Regular Expressions
Regular expressions are a very powerful way to match arbitrary text. The regular expression engine attempts to match the regular expression against the input string. Such matching starts at the beginning of the string and moves from left to right. The matching is considered to be "greedy", because at any given point, it will always match the longest possible substring. For example, if a regular expression could match the substring 'aa' or 'aaa', it will always take the longer option.
Meta Characters
Most characters in a regular expression are "ordinary", which indicates that they have no special meaning and only match themselves. Certain characters, sometimes called "meta characters", have special meanings. To use a meta character as an ordinary character, you need to "escape" it by preceding it with a backslash character (for example, "\*").
The meta characters are described in the following table:
Character |
Description |
. |
The period matches any character. |
[ ] |
The open bracket character indicates a "bracket expression", discussed below. The close bracket character terminates such an expression. |
\ |
The backslash suppresses the special meaning of the character it precedes, and turns it into an ordinary character. To insert a backslash into your regular expression pattern, use a double backslash ('\\'). |
( ) |
The open parenthesis indicates a "subexpression", discussed below. The close parenthesis character terminates such a subexpression. |
* |
Zero or more of the character or expression to the left. Hence, 'a*' means zero or more instances of 'a' . |
+ |
One or more of the character or expression to the left. Hence, 'a+' means one or more instances of 'a'. |
? |
Zero or one of the character or expression to the left. Hence, 'a?' will match 'a' or the empty string ' '. |
{} |
An interval qualifier allows you to specify exactly how many instances of the character or expression to the left to match. For example, 'a{3}' will match 'aaa'. You can also specify two integers separated by a comma to specify a range of repetitions. For example, 'a{2,4}' will match 'aa', 'aaa', or 'aaaa'. Note that '{0,1}' is equivalent to '?'. |
| |
Alternation. This operator indicates that one of several possible choices can match. For example, '(a|b|c)z' will match any of 'az', 'bz', or 'cz'. |
^ $ |
Anchors. A '^' matches the beginning of a string, and '$' matches the end. For example, '^abc' will only match strings that start with the string 'abc'. '^abc$' will only match a string containing only 'abc'. |
Subexpressions
Subexpressions are those parts of a regular expression enclosed in parentheses. There are two reasons to use subexpressions:
- To apply a repetition operator to more than one character. For example, '(fun){3}' matches 'funfunfun', while 'fun{3}' matches 'funnn'.
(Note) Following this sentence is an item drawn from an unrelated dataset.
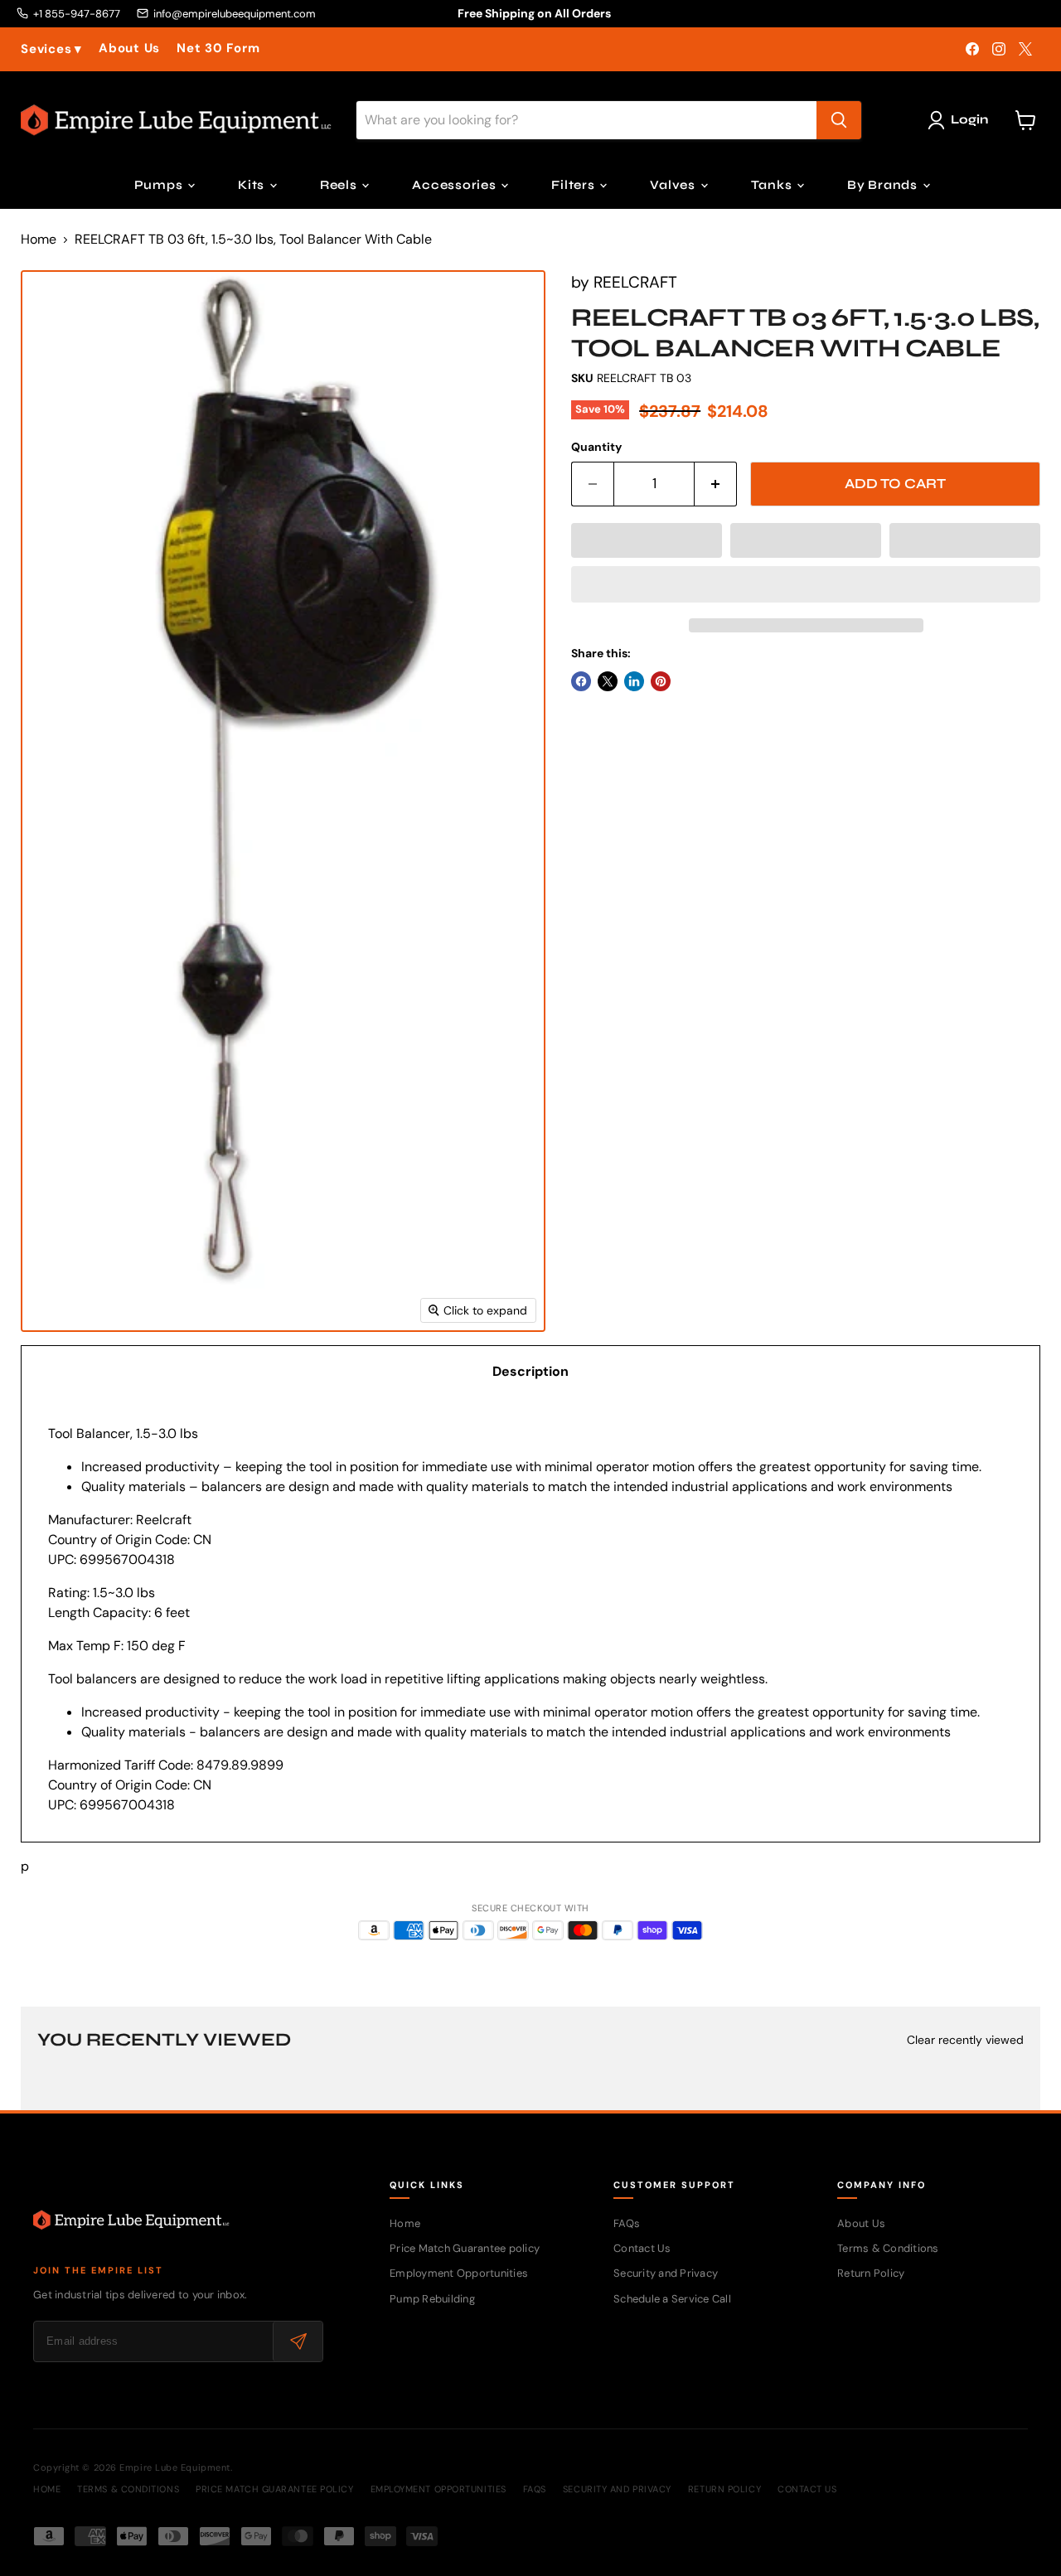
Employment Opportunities (459, 2273)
- To extract subexpressions using the SUBEXPR keyword to the Extract() method.
Bracket Expressions
Bracket expressions (expressions enclosed in square brackets) are used to specify a set of characters that can satisfy a match. Many of the meta characters described above (.*[\) lose their special meaning within a bracket expression. The right bracket loses its special meaning if it occurs as the first character in the expression (after an initial '^', if any).
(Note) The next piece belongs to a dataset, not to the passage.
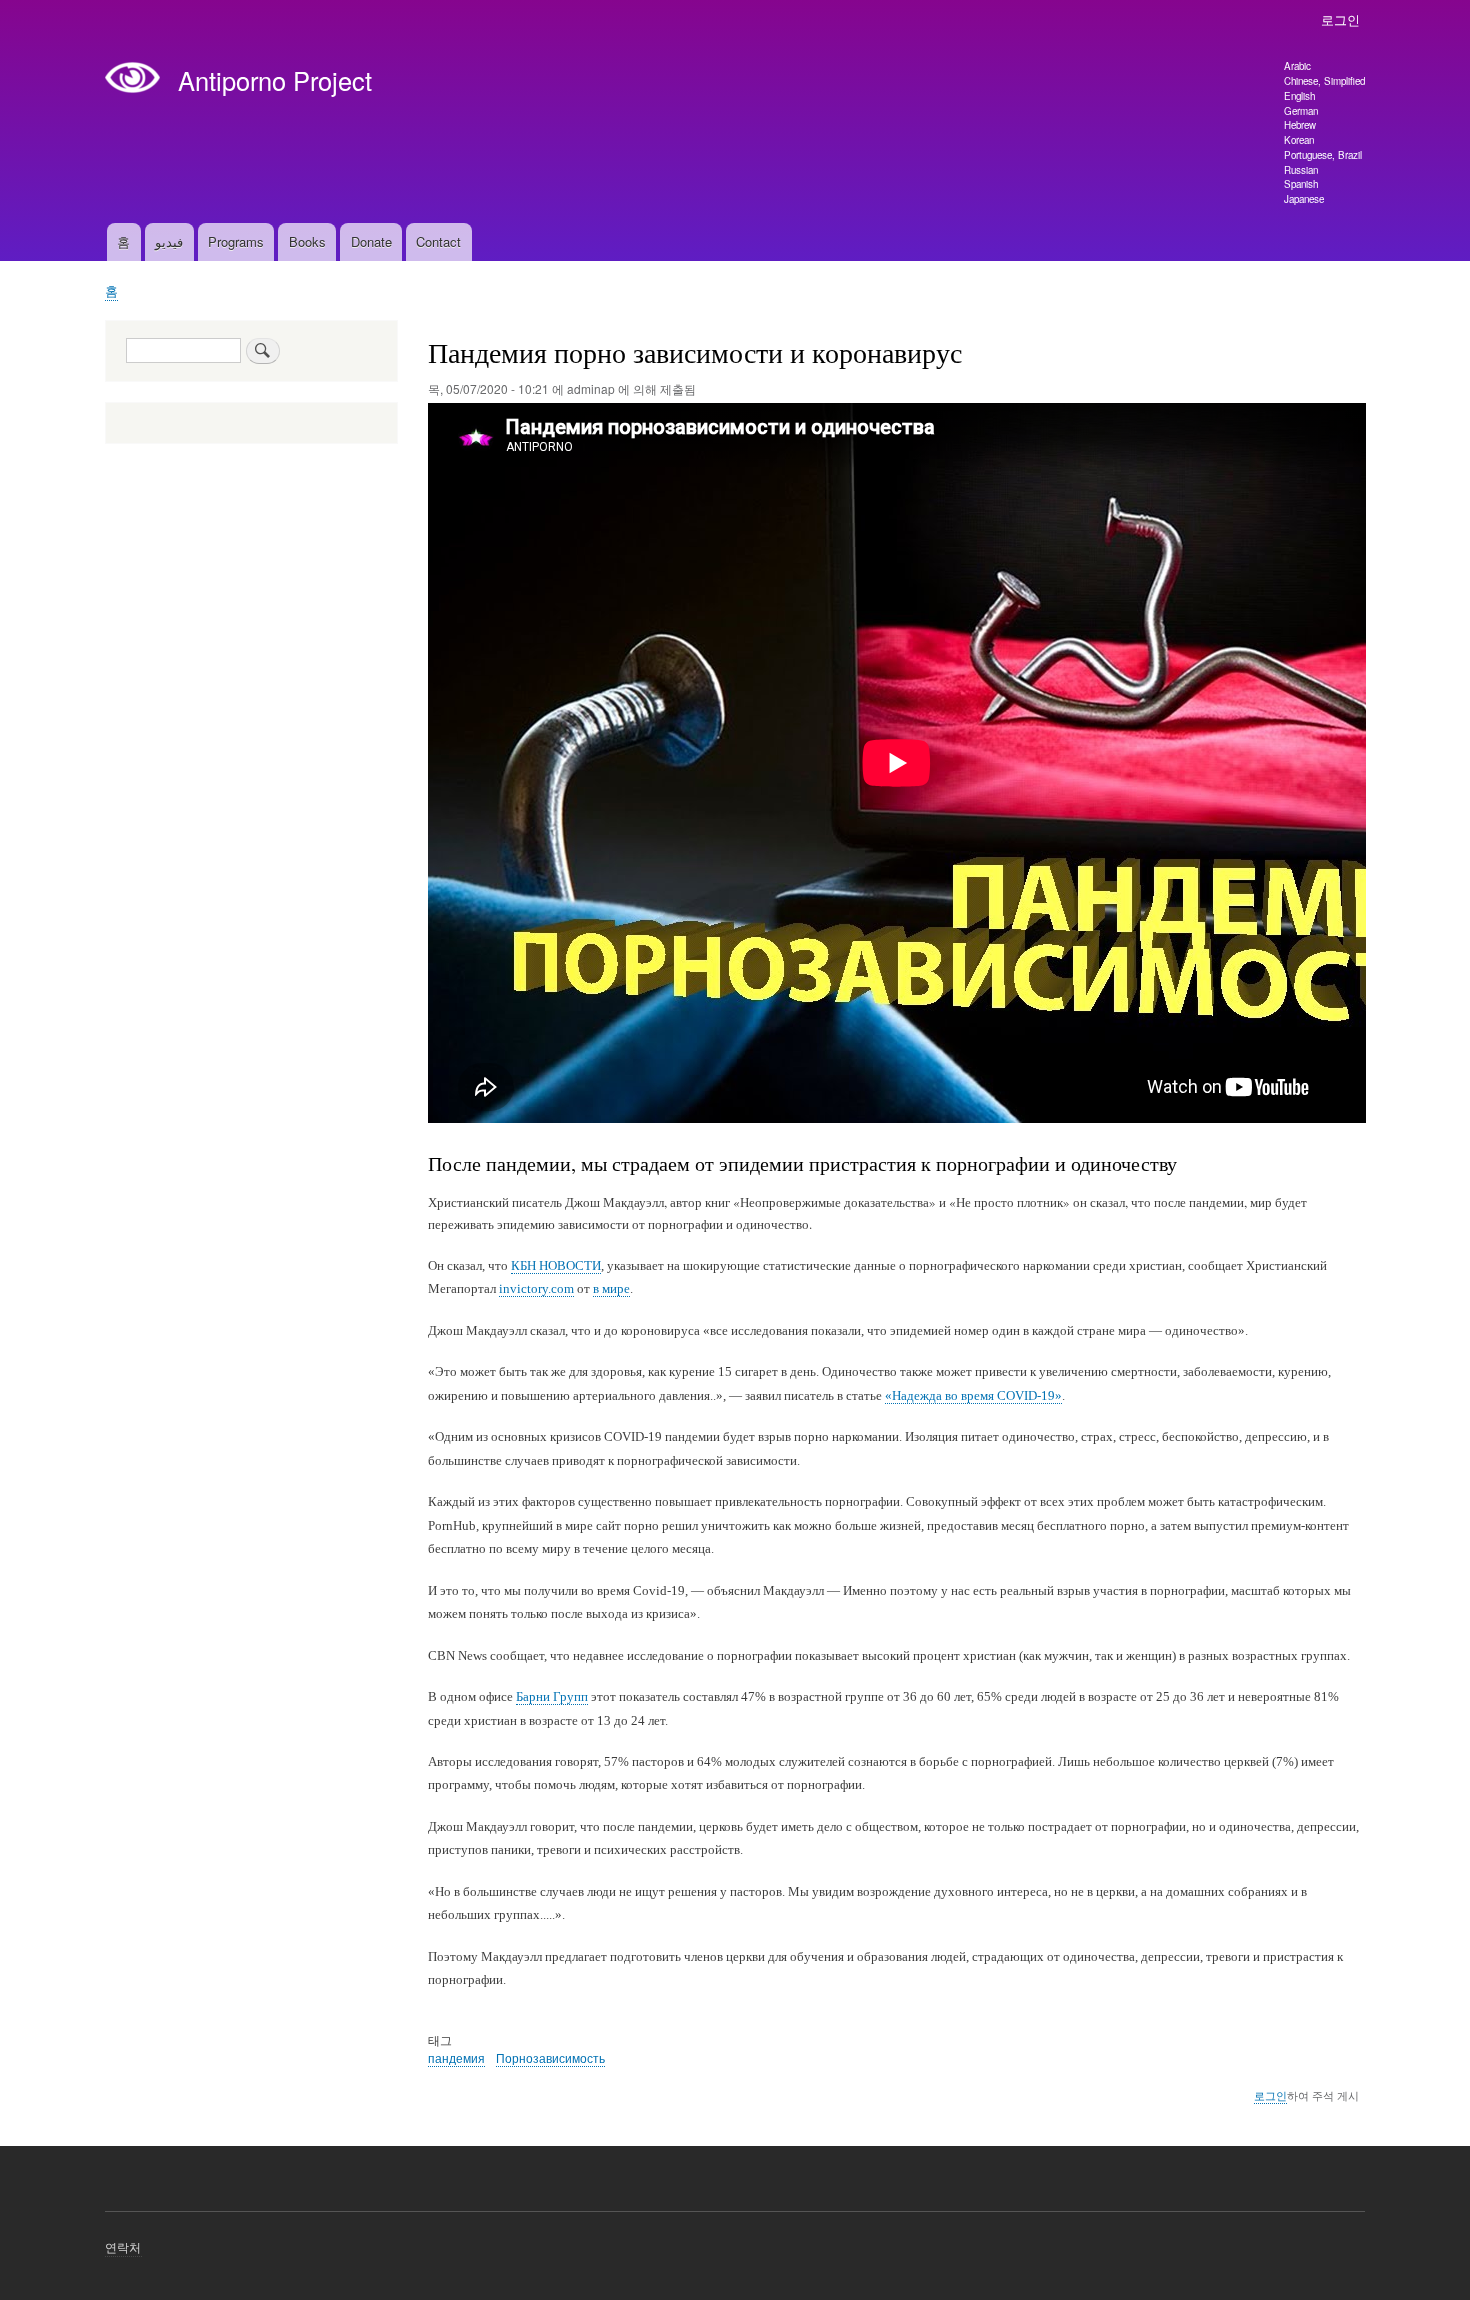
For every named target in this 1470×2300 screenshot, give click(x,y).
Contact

There are several different forms of bracket expressions, including:
- Matching List: A matching list expression specifies a list that matches any one of the characters in the list. For example, '[abc]' matches any of the characters 'a', 'b', or 'c'.
- Non-Matching List: A non-matching list expression begins with a '^', and specifies a list that matches any character not in the list. For example, '[^abc]' matches any characters except 'a', 'b', or 'c'. The '^' only has this special meaning when it occurs first in the list immediately after the opening '['.
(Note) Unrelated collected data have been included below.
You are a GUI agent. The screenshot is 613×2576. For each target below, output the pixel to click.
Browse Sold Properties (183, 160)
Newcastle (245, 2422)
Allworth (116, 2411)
- Range Expression: A range expression consists of 2 characters separated by a hyphen, and matches any characters lexically within the range indicated. For example, '[A-Za-z]' will match any alphabetic character, upper or lower case. Another way to get this effect is to specify '[a-z]' and use the FOLD_CASE keyword on the Extract(), Matches(), or Split() methods.
Special Characters
Special (non-printing) characters are often represented in regular expressions using backslash escape codes, such as \t
to represent a TAB character or \n
to represent a newline character. IDL does not support these backslash codes in regular expressions. Instead, you can use the ASCII value to represent these characters:
ASCII Character |
Byte Value |
Bell |
7b |
Backspace |
8b |
Horizontal Tab |
9b |
Linefeed |
10b |
Vertical Tab |
11b |
Formfeed |
12b |
Carriage Return |
13b |
Escape |
27b |
For example, to represent the TAB character, use the expression STRING(9B)
.
This syntax can be used when comparing strings or performing regular expression matching. For example, to find the position of the first TAB character in a string:
result = string.Split(STRING(9b))
where string is a variable containing the string to be searched.